Kwon Kyungyoon J, Siliciano Robert F
Department of Medicine, Johns Hopkins University School of Medicine, Baltimore, Maryland, USA.
Howard Hughes Medical Institute, Baltimore, Maryland, USA.
J Clin Invest. 2017 Jun 30;127(7):2536-2538. doi: 10.1172/JCI95329. Epub 2017 Jun 19.
While antiretroviral therapy (ART) can reduce HIV-1 to undetectable levels, the virus generally reappears if treatment is stopped. Resurgence of the virus is due to the reactivation of T cells harboring latent integrated provirus, and recent studies indicate that proliferation of these latently infected cells helps maintain the HIV-1 reservoir. In this issue of the JCI, Lee et al. evaluated CD4+ T cell subsets to determine whether certain populations are more likely to harbor full-length, replication-competent provirus. The authors identified an enrichment of clonally expanded Th1 cells containing intact HIV-1 proviruses, suggesting that this polarized subset contributes to the persistence of the reservoir. Strategies to target these provirus-harboring cells need to be considered for future therapies aimed toward HIV-1 cure.

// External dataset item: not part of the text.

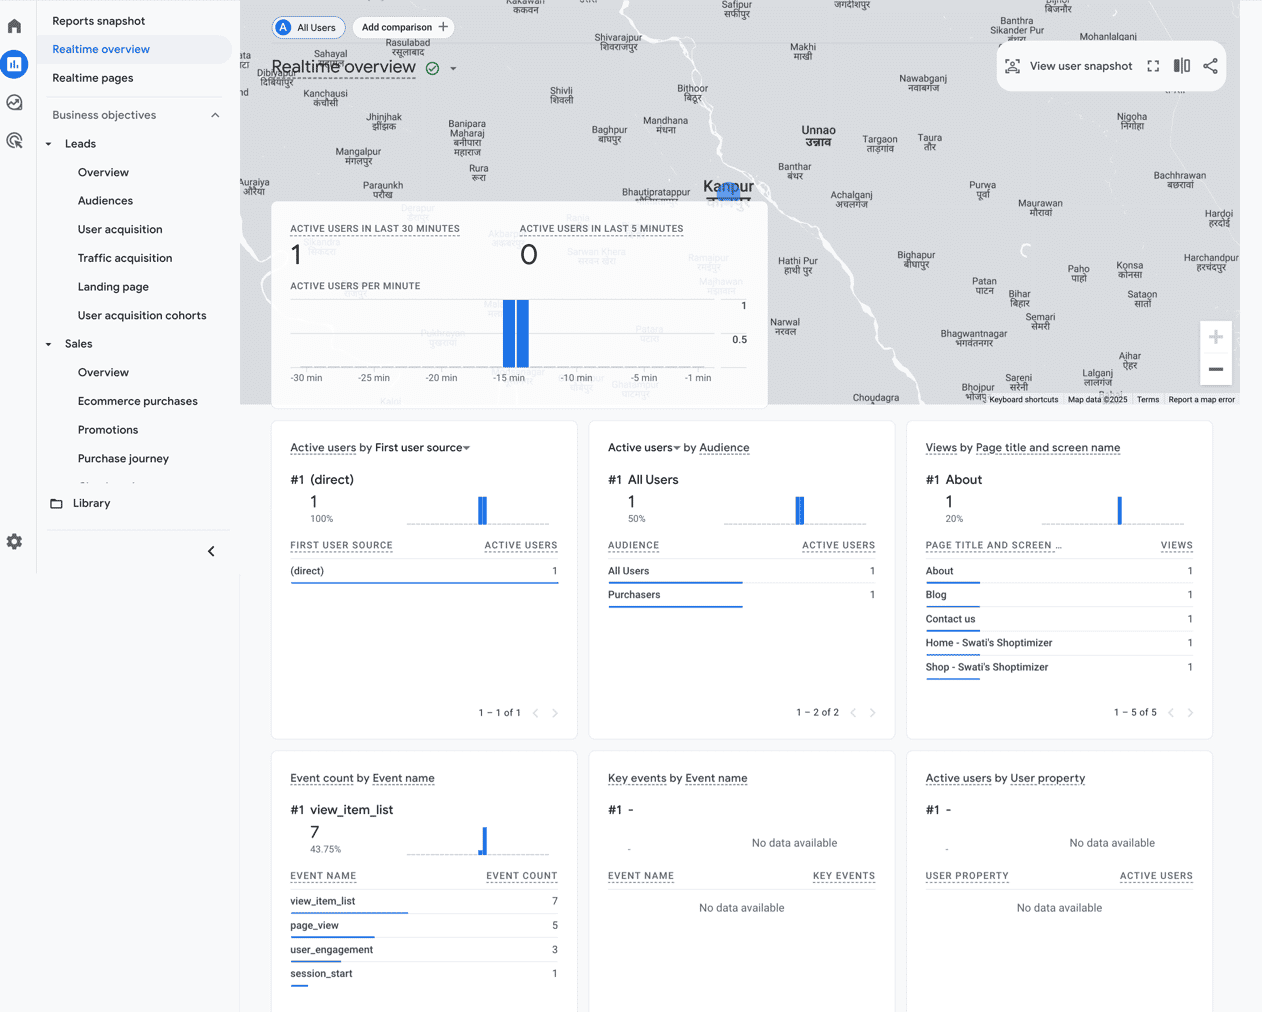
Task: Open the Admin settings gear
Action: pyautogui.click(x=14, y=541)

虽然抗逆转录病毒疗法(ART)可将HIV-1降低到检测不到的水平,但如果停止治疗,病毒通常会再次出现。病毒的复发是由于携带潜伏整合前病毒的T细胞重新激活,最近的研究表明,这些潜伏感染细胞的增殖有助于维持HIV-1储存库。在本期《临床研究杂志》中,Lee等人评估了CD4+T细胞亚群,以确定某些群体是否更有可能携带全长、具有复制能力的前病毒。作者发现含有完整HIV-1前病毒的克隆扩增Th1细胞有所富集,这表明这个极化亚群有助于储存库的持续存在。对于未来旨在治愈HIV-1的疗法,需要考虑针对这些携带前病毒细胞的策略。